One of the major benefits of going to a national event is hearing about what’s happening in other jurisdictions. That was especially true for me today at the Equal Voice Canada event in Ottawa. Equal Voice is a multi-partisan organization that’s working to get more women into all levels of political office in Canada.
The NWT is currently in an enviable position of having the near parity (47 per cent) of men’s and women’s representation in the Legislative Assembly, but the picture is not as rosy in Parliament, for example, where 29 per cent of MPs are women.
Harriet Harman, the longest-serving woman MP in the British House of Commons reminded us why these numbers matter. She was first elected in 1982 when there were just nine women MPs; now there are 220. “I was not prepared to have a Parliament of men making decisions about women’s lives,” she said in her keynote speech today. Having women in the House is a “democratic imperative” and together they have changed the public policy agenda to include a greater variety of issues.

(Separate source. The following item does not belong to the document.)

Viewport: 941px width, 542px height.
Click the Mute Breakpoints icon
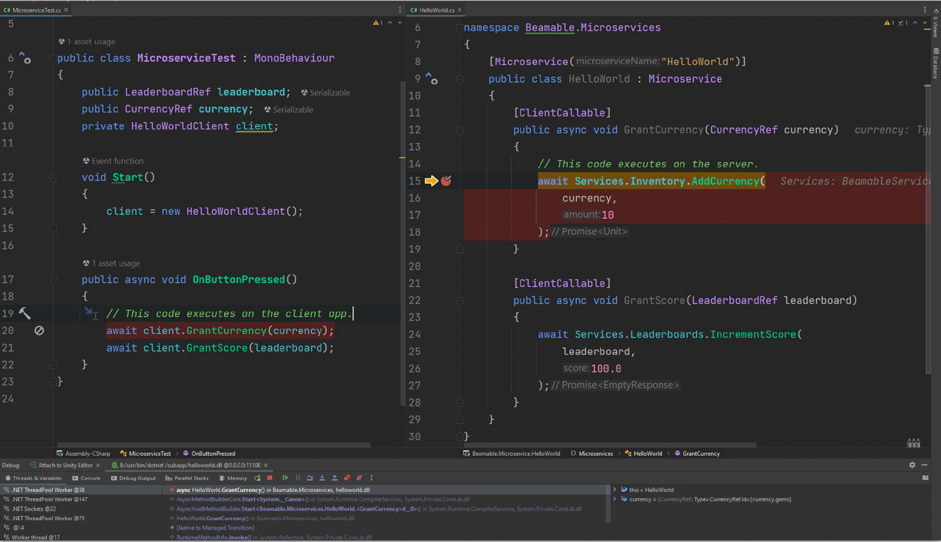(x=359, y=478)
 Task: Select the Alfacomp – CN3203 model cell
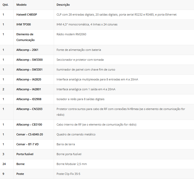pos(29,109)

Harman says the next step is change within the House of Commons to bring about equality of work experience. Key opportunities enabled women to push forward on child care for MPs and proxy voting for women who are about to or have just given birth. Cue the backlash from men both inside and outside of the House who have resisted these changes until the last moment. But change happened anyway, thanks in part to strong voices like Harman’s.

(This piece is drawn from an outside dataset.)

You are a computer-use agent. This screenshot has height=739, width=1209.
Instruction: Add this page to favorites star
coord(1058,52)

Equal Voice has a list of 10 recommendations for this kind of internal change in our Canadian legislatures. The first three have to do with a safe and respectful workplace that includes a robust sexual harassment policy, a security policy (for physical security and addressing online threats and social media harassment) and legislative decorum (ending heckling). The second set of recommendations have to do with family friendly measures including pregnancy and parental leave policies, child care arrangements and infrastructure, family travel arrangements and adjustments to the parliamentary calendar (to synchronize it with the school year) and sitting hours (to provide fewer late nights). The final group of recommendations is about modernization including proxy voting and remote participation, fixed election dates, and staff support and compensation.

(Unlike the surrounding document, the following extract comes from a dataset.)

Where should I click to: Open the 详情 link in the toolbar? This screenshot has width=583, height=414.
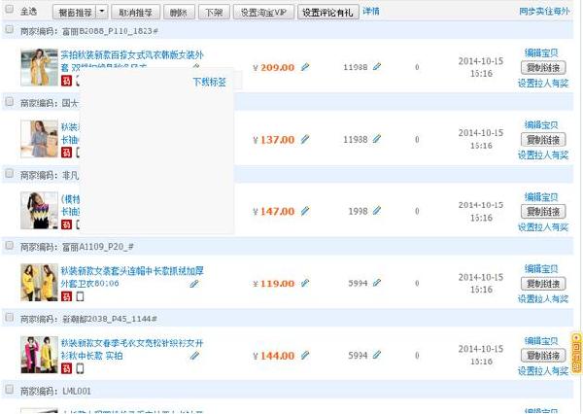371,12
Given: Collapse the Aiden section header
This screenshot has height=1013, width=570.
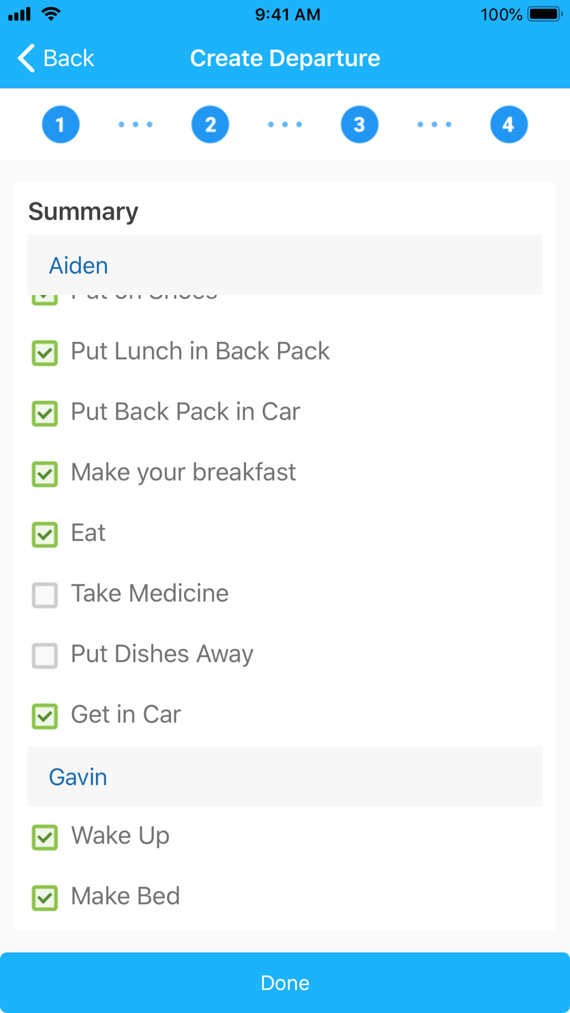Looking at the screenshot, I should [x=285, y=265].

I am proud to say we in the NWT Legislative Assembly have made a good start on this list, with a security policy and proxy voting as two outstanding issues we haven’t addressed. We’ve done so much good work in so short a time, we are leaders in this area of making legislatures more gender-sensitive (I know this is an inclusive term but I find it clunky). People at today’s event are keen to hear how we got to this place, and I am honoured to tell our story.